Definition of one-to-one

Now, let's look at the formal definition of one-to-one. Recall that a function is one-to-one if it doesn't do this:

Suppose we have a function \(f: A \rightarrow B\). People often describe one-to-one informally as "every element of A has a distinct image." That's true, but a bit vague. What is its image supposed to be distinct from? It's best not to use this as a formal definition.

Here's a precise statement of what we intended to say:

For any x,y in A, if \(x \not= y\), then \(f(x) \not= f(y)\).

This is good for understanding. But it's hard to write proofs following this structure. The information given in the hypothesis is negative. If x and y have internal structure (e.g. a pair rather than just a number), there could be multiple ways for them not to be equal. That's not a good starting point for a proof.

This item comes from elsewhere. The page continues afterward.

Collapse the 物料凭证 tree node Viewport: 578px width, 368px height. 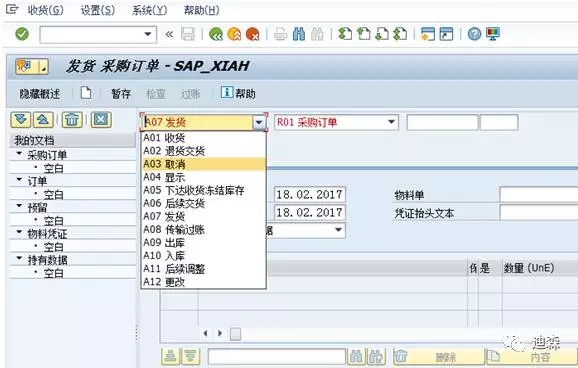[19, 232]
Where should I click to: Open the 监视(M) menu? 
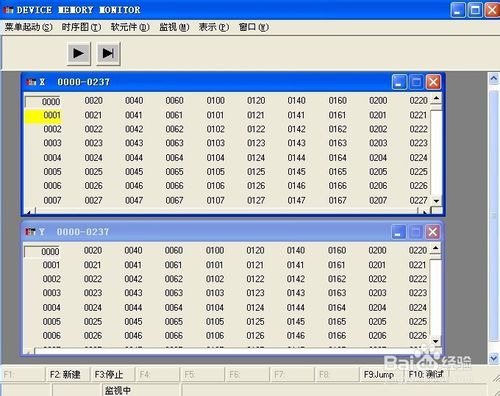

For writing proofs, it's better to use the contrapositive:

For any x,y in A, if \(f(x) = f(y)\), then \(x = y\).

The contrapositive version gives you a strong piece of positive information as your starting point.

One-to-one proof

Consider this problem:

Suppose that \(g:\mathbb{Z} \rightarrow \mathbb{Z}\) is one-to-one.
Also suppose that \(f:\mathbb{Z} \rightarrow \mathbb{Z}^2\) is defined by \(f(x) = (g(x)|x|, |x|)\).
Prove that f is one-to-one.

We'll pattern our proof on the contrapostive version of the definition. Notice that our claim is about f, and the inputs to f come from \(\mathbb{Z}\).

Proof: Let x and y be integers. Suppose that f(x) = f(y).
....
So x = y, which is what we needed to prove.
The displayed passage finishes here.